* _Data to use_:
========
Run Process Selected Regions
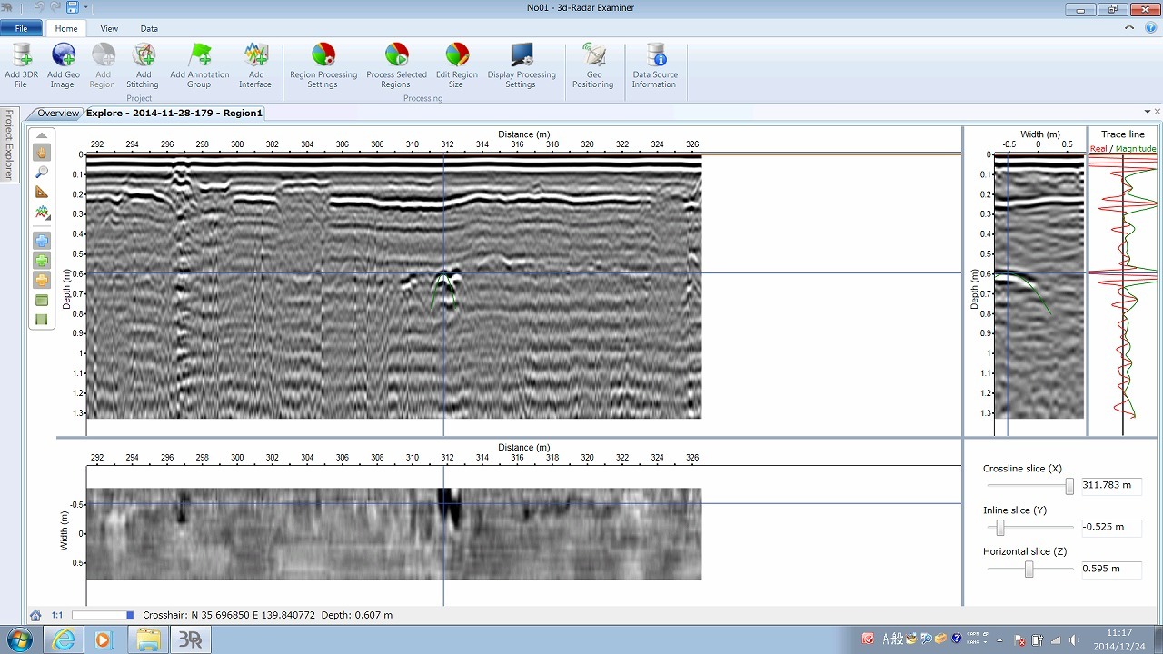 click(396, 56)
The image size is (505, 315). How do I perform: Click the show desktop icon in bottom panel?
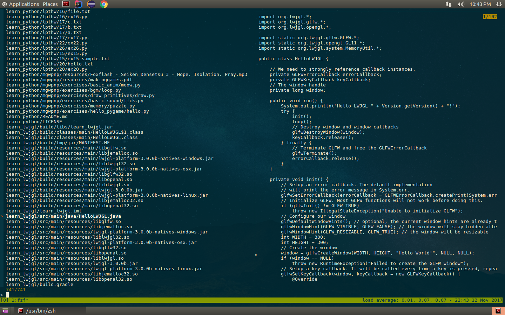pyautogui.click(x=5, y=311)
========
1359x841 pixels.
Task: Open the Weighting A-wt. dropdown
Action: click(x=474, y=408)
========
* _Instructions for the task_:
Copy the entries above from the line containing "Run Process Selected Regions" through the line containing "pyautogui.click(x=5, y=311)", leaving out the pictures.

* _Final answer_:
Run Process Selected Regions
 click(396, 56)
The image size is (505, 315). How do I perform: Click the show desktop icon in bottom panel?
pyautogui.click(x=5, y=311)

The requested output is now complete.